INPUT RECORDS
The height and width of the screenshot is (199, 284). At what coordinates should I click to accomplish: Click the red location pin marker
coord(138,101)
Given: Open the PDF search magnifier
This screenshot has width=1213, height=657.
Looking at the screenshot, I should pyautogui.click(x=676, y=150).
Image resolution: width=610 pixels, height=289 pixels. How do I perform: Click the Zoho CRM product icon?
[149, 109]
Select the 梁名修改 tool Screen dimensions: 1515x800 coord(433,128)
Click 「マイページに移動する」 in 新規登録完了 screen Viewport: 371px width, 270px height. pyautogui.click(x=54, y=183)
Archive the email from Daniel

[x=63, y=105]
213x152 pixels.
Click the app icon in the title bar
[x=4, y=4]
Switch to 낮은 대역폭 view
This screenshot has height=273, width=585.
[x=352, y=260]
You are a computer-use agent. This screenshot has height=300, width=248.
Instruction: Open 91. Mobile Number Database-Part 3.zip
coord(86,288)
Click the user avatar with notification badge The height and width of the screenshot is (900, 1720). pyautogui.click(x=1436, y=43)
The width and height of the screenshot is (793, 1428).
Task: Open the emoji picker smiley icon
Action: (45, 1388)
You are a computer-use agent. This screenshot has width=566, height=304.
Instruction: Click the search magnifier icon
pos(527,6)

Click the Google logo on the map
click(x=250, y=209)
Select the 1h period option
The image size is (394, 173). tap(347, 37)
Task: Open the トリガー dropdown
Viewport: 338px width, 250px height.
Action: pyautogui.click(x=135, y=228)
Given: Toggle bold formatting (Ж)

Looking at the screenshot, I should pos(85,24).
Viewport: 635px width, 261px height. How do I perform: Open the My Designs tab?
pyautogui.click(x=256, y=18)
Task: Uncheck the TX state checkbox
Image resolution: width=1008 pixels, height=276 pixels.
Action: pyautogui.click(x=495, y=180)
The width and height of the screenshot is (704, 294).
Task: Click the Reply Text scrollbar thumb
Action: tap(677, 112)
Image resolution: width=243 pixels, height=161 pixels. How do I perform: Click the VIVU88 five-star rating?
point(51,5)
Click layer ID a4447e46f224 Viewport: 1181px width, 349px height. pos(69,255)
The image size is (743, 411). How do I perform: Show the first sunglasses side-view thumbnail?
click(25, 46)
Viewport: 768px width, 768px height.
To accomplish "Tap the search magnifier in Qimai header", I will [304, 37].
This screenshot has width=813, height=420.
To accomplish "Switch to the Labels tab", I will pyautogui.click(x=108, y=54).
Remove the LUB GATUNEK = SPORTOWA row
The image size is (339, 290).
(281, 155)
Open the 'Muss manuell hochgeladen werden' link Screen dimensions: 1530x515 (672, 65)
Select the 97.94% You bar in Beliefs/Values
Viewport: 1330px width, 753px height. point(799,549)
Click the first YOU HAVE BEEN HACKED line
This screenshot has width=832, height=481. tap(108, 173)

WHAT THE TASK ASKS
List each line of the entries that holds the string "computer".

COMPLETED TASK
You are a computer-use agent. This screenshot has height=300, width=248.
You are a computer-use agent. This screenshot has width=566, height=304.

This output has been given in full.